Invited Talks

Picture of Emily Bender

Emily M. Bender

Professor, University of Washington - Website

Data Statements: Empowering Ethical Practice and Accountability through Dataset Documentation

Joint work with Batya Friedman and Angelina McMillan-Major
Dataset documentation provides information about why a dataset was constructed, how items were selected for inclusion, and which communities or other groups of people it can be understood as representative of. The Data Statements toolkit (Bender & Friedman 2018, Bender et al 2021, McMillan-Major et al 2023) is designed to support language dataset creators in particular in developing appropriate documentation for their datasets. In this talk I will present an overview of the Data Statements toolkit, how it has been developed, and why the information it elicits is key to ethical practice in language dataset development and use.

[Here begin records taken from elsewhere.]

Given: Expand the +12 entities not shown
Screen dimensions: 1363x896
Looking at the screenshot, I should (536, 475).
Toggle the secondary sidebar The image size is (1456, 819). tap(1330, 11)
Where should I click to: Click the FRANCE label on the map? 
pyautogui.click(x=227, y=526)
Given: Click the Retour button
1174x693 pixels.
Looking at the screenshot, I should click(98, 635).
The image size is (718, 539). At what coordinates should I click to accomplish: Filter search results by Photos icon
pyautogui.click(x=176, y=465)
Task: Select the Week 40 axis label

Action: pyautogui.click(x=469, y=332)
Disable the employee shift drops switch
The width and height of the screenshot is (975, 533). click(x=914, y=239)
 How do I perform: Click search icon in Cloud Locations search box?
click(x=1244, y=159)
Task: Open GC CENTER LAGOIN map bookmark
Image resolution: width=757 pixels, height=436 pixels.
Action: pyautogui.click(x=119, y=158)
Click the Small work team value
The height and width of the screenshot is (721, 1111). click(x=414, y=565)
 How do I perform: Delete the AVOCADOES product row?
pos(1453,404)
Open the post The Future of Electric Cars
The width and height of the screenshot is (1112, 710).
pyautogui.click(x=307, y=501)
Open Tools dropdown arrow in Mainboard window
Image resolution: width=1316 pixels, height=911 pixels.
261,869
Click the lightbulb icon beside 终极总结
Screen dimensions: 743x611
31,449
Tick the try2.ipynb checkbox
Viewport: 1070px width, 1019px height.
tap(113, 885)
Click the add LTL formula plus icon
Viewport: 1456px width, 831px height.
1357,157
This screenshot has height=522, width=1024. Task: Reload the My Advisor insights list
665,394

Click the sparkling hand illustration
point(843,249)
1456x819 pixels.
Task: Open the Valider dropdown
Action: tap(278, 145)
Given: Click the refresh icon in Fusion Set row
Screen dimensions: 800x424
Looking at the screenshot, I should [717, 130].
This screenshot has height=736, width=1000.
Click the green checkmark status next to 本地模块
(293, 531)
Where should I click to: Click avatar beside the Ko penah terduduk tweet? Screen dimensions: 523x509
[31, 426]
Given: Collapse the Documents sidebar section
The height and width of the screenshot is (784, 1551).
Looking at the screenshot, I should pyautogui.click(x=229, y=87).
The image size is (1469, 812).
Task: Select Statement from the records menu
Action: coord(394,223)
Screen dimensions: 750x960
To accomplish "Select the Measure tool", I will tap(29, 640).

Emily M. Bender is a Professor of Linguistics and an Adjunct Professor in the School of Computer Science and the Information School at the University of Washington, where she has been on the faculty since 2003. Her research interests include multilingual grammar engineering, computational semantics, and the societal impacts of language technology. She is the co-author of recent influential papers such as Climbing towards NLU: On Meaning, Form, and Understanding in the Age of Data (ACL 2020) and On the Dangers of Stochastic Parrots: Can Language Models Be Too Big? 🦜(FAcct 2021). In 2022 she was elected as a Fellow of the American Association for the Advancement of Science (AAAS).

Picture of Lilian Wanzare

Lilian Wanzare

Lecturer, Maseno University, Kenya - Website

Lilian Wanzare is a Lecturer at the department of Computer Science, School of Computing and Informatics, Maseno University, Kenya. She obtained her PhD in Computational Linguistics from Saarland University Germany. Her research interests touch on knowledge acquisition, supervised and semi-supervised learning and natural language processing, particularly collecting and annotating data for building NLP tools for low-resource languages. She is a consultant providing solutions to various natural language processing challenges and is passionate about building machine learning solutions to solve local problems.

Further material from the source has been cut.